Integration is where many of us have encountered numerical approximations to mathematical problems. These simple approximations are used in high school and introductory college classes to form a starting point for more advanced methods of solving integrals.

One of the most basic methods for approximating an integral is the Riemann sum. In this method you divide the region you are integrating over into a number of intervals. You can then find the value of the function you are integrating, called the integrand, at some point within each interval. By multiplying those values by the width of each interval and then summing, you can get an approximation to the value of the integral. A basic example of this is the midpoint method (midpoint method of x^2-1 from 1 to 3) where you calculate the value at the center of each interval.

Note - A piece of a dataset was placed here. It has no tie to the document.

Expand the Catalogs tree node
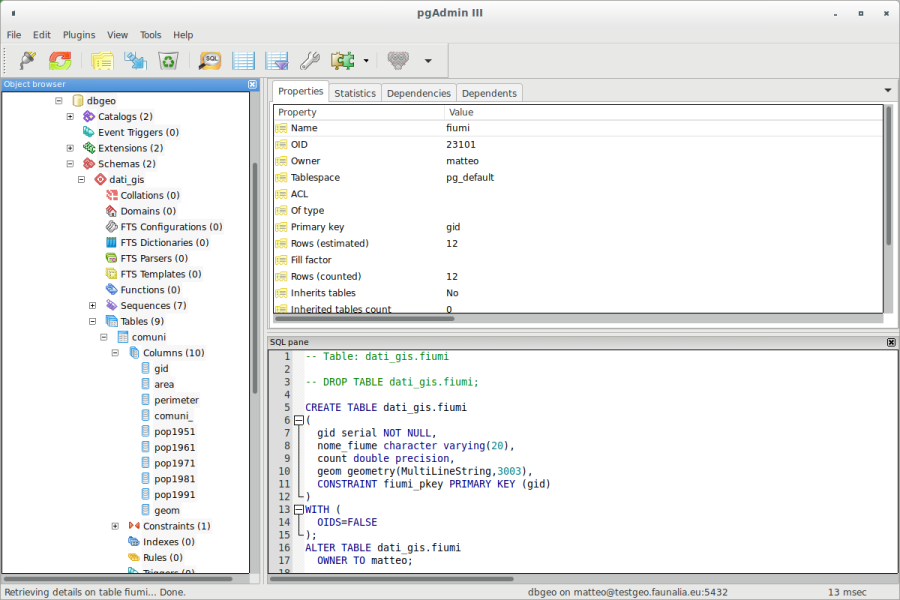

midpoint method of x^2-1 from 1 to 3

We provide the symbolic code for these calculations so that you can work out each step. Additionally we show how increasing the number of intervals affects the error, or divergence from the exact result, moving closer and closer to zero. You can also examine the asymptotic expansion to see how the result converges on the exact solution.

Faster convergence can be reached with more advanced methods. Wolfram|Alpha shows the results for some of these methods so you can compare their accuracy. The two endpoint methods are simply variations on the midpoint method, adjusting where they take their value. A more accurate method is the trapezoidal method (trapezoidal method of x cos x), which averages the endpoints to calculate a value at the center of the interval.

Yet more advanced is Simpson’s rule (Simpson’s method for e^x sin x + x^2 from 0 to 4), one of the two Newton–Cotes methods currently supported. Here the calculations become more complicated, but for those interested, we provide both the general equations and how they look with your specific problem.

Simpson's method for e^x sin x + x^2 from 0 to 4

These numerical methods can be used to obtain approximations for integrals for which there exists no closed-form solution, such as Bessel J(2,x)/(1 + x^2). By using Simpson’s rule (using Simpson’s rule integrate Bessel J(2,x)/(1 + x^2) from 1 to 3 with 10 intervals), however, we can get a result.

In addition to specifying the integration range (left endpoint method of x^5-2 x from -3 to 3), you can give the number of intervals (Boole’s rule for sin x cos x e^x from 1 to 3 in 4 intervals) or the width of the intervals (integrate x log x from 0 to 2 using right endpoint method with an interval width of 0.5). Those of you using Wolfram|Alpha Pro can utilize the CDF content to dynamically alter the number of intervals used, and in some cases, the exact method.

We hope you enjoyed this illustration of the basic numerical methods of integration and use this and other Step-by-Step functionality in Wolfram|Alpha.

2 Comments

This is really nice!, I have to admit that I didn’t know that Riemann Sums isn’t the only numerical integration method.

Posted by Santiago July 11, 2013 at 4:00 pm

This is a great feature, but I find that the Simpson’s one sometimes doesn’t give me the same answer I get when I do it myself on paper with a calculator.

Posted by Alex March 21, 2015 at 9:54 pm